**AIM:** Rewrite the data below, putting "screen agent" in place of every "GUI agent" and keeping everything else the same.

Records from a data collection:
━━━

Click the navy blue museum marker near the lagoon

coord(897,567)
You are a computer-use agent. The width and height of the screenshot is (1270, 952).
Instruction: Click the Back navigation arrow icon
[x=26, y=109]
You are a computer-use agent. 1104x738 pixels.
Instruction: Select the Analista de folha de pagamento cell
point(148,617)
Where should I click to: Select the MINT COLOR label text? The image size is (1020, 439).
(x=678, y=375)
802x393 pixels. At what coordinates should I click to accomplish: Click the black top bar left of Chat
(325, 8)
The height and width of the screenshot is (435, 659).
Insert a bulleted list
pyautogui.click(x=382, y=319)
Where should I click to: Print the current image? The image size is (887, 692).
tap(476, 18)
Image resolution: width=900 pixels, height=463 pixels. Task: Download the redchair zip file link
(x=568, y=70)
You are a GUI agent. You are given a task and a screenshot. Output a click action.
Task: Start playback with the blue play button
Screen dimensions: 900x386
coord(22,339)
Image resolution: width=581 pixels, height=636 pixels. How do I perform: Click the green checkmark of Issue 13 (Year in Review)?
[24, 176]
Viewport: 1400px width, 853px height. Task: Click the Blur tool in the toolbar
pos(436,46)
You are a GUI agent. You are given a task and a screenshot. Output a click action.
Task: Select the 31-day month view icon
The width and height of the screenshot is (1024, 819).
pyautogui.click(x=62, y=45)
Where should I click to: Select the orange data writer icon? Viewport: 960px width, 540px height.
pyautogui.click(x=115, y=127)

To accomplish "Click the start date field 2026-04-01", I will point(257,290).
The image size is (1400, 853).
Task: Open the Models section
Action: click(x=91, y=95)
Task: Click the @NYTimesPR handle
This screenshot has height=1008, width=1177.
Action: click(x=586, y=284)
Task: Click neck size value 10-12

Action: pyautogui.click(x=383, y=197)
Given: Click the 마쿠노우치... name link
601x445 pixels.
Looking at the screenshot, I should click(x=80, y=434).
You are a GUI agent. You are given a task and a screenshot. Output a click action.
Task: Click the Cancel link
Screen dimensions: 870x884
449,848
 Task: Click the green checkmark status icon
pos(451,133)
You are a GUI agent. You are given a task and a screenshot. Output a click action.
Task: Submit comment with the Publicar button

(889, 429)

━━━

**RESPONSE:**
Click the navy blue museum marker near the lagoon

coord(897,567)
You are a computer-use agent. The width and height of the screenshot is (1270, 952).
Instruction: Click the Back navigation arrow icon
[x=26, y=109]
You are a computer-use agent. 1104x738 pixels.
Instruction: Select the Analista de folha de pagamento cell
point(148,617)
Where should I click to: Select the MINT COLOR label text? The image size is (1020, 439).
(x=678, y=375)
802x393 pixels. At what coordinates should I click to accomplish: Click the black top bar left of Chat
(325, 8)
The height and width of the screenshot is (435, 659).
Insert a bulleted list
pyautogui.click(x=382, y=319)
Where should I click to: Print the current image? The image size is (887, 692).
tap(476, 18)
Image resolution: width=900 pixels, height=463 pixels. Task: Download the redchair zip file link
(x=568, y=70)
You are a screen agent. You are given a task and a screenshot. Output a click action.
Task: Start playback with the blue play button
Screen dimensions: 900x386
coord(22,339)
Image resolution: width=581 pixels, height=636 pixels. How do I perform: Click the green checkmark of Issue 13 (Year in Review)?
[24, 176]
Viewport: 1400px width, 853px height. Task: Click the Blur tool in the toolbar
pos(436,46)
You are a screen agent. You are given a task and a screenshot. Output a click action.
Task: Select the 31-day month view icon
The width and height of the screenshot is (1024, 819).
pyautogui.click(x=62, y=45)
Where should I click to: Select the orange data writer icon? Viewport: 960px width, 540px height.
pyautogui.click(x=115, y=127)

To accomplish "Click the start date field 2026-04-01", I will point(257,290).
The image size is (1400, 853).
Task: Open the Models section
Action: click(x=91, y=95)
Task: Click the @NYTimesPR handle
This screenshot has height=1008, width=1177.
Action: click(x=586, y=284)
Task: Click neck size value 10-12

Action: pyautogui.click(x=383, y=197)
Given: Click the 마쿠노우치... name link
601x445 pixels.
Looking at the screenshot, I should click(x=80, y=434).
You are a screen agent. You are given a task and a screenshot. Output a click action.
Task: Click the Cancel link
Screen dimensions: 870x884
449,848
 Task: Click the green checkmark status icon
pos(451,133)
You are a screen agent. You are given a task and a screenshot. Output a click action.
Task: Submit comment with the Publicar button

(889, 429)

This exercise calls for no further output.